Flowchart of the deployment

There are several stages, with Spack environments defined in bluebrain/deployment/environments:

  1. Compilers: necessary baseline compilers, such as the GCC and Intel compiler suites. This stage will import a basic configuration from bluebrain/sysconfig/bluebrain5 and generate a new baseline compilers.yaml configuration file. The entire configuration is passed through to all following stages via GitLab artifacts.
  2. Externals: additional compilers, software and tools that are needed to build the software stack. Most packages built here are exported to an augmented version of packages.yaml, and passed on. Additional compilers are also added to compilers.yaml.
  3. Applications: will build several environments for different teams. Each environment may have individual preferences relating to how packages are built, i.e., settings for HDF5/MPI. Note that some preferences, e.g., version requirements for numpy and other Python packages should be added to the global bluebrain/sysconfig/bluebrain5/packages.yaml. The libraries environment of this stage is used for packages that are shared across several teams.

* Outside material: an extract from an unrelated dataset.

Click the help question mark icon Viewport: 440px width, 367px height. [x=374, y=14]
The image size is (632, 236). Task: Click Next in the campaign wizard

In a subsequent GitLab job, update_config, the modules and configuration of previous stages will be aggregated and prepared for consumption by users. This includes a generated upstreams.yaml that will instruct Spack to depend on centrally deployed software when building packages for users. The final configuration files end up in a directory including the deployment date:

/gpfs/bbp.cscs.ch/ssd/apps/bsd/2022-01-10/config

and, if the pipeline is not running for a pull request, linked to

/gpfs/bbp.cscs.ch/ssd/apps/bsd/config

A shell script modules.sh in both directories may be used to configure access to the deployed modules. The spack module can be used to access the Spack used to build the last deployment pipeline. It will set the following environment variables:

  • SPACK_SYSTEM_CONFIG_PATH to point to /gpfs/bbp.cscs.ch/ssd/apps/bsd/config
  • SPACK_USER_CACHE_PATH to point to $HOME/spack_install

For pull requests build, both locations will be adjusted to provide an independent setup. When using a cloned Spack from this repository, both variables should be set to fully utilize centrally deployed software.

GitLab Pipeline Structure

Top-level Pipeline

The usual .gitlab-ci.yml is used to provide basic configuration using, amongst others, the following variables:

  • DEFAULT_GCC_VERSION for the default compiler to be used throughout the deployment
  • LEGACY_GCC_VERSION in case a compiler relies on an older GCC
  • DEPLOYMENT_DATE for the directory to deploy in. Every deployment iteration should update Spack, compiler and package versions, and set this directory to a new one.

The first job in this pipeline will setup a dotenv file and populate it with variables, taking the above into account. Directories will be adjusted if a build for a Github pull request is detected.

A following bridge job will trigger a child pipeline to build the software in an atomic fashion — GitLab does not utilize a FIFO scheduling avoiding concurrent pipelines, but rather provides a "resource" mechanism to ensure that only one job at a time can "occupy" a "resource". We use this together with a parent-child pipeline construct to ensure that only one pipeline is allowed to build software, and to avoid that different jobs of different pipelines are building in an interleaved fashion.

Finally, a "summary" job will grab the artifacts of the child pipeline, stored in GPFS (barring any other communication mechanism), and provide test results for the parent pipeline.

Pull requests will mirror the central deployment, but will be build in a directory

/gpfs/bbp.cscs.ch/ssd/apps/bsd/pulls/$GITHUB_PULL_REQUEST_ID

Build Pipeline

This pipeline is defined in bluebrain/deployment/gitlab-ci.yml. It will follow the software building procedure described above, running additional jobs to

  • verify the Python package integrity using pip check
  • verify the module integrity by running the tests of the module testing project in an additional parent-child pipeline project
  • provide some feedback on pull request testing to the user on Github

Test result and concretization output from the different stages can also be accessed under

/gpfs/bbp.cscs.ch/ssd/apps/bsd/2022-01-10/artifacts

or similar for pull requests.

Configuration Files and Helper Scripts

All configuration files for deployments and user workstations, laptops can be found in the bluebrain/sysconfig directory.

The pipeline in bluebrain/deployment/gitlab-ci.yml will augment the system configuration, partially using scripts defined in bluebrain/deployment/bin. Please refer to the pipeline definition and the scripts for details.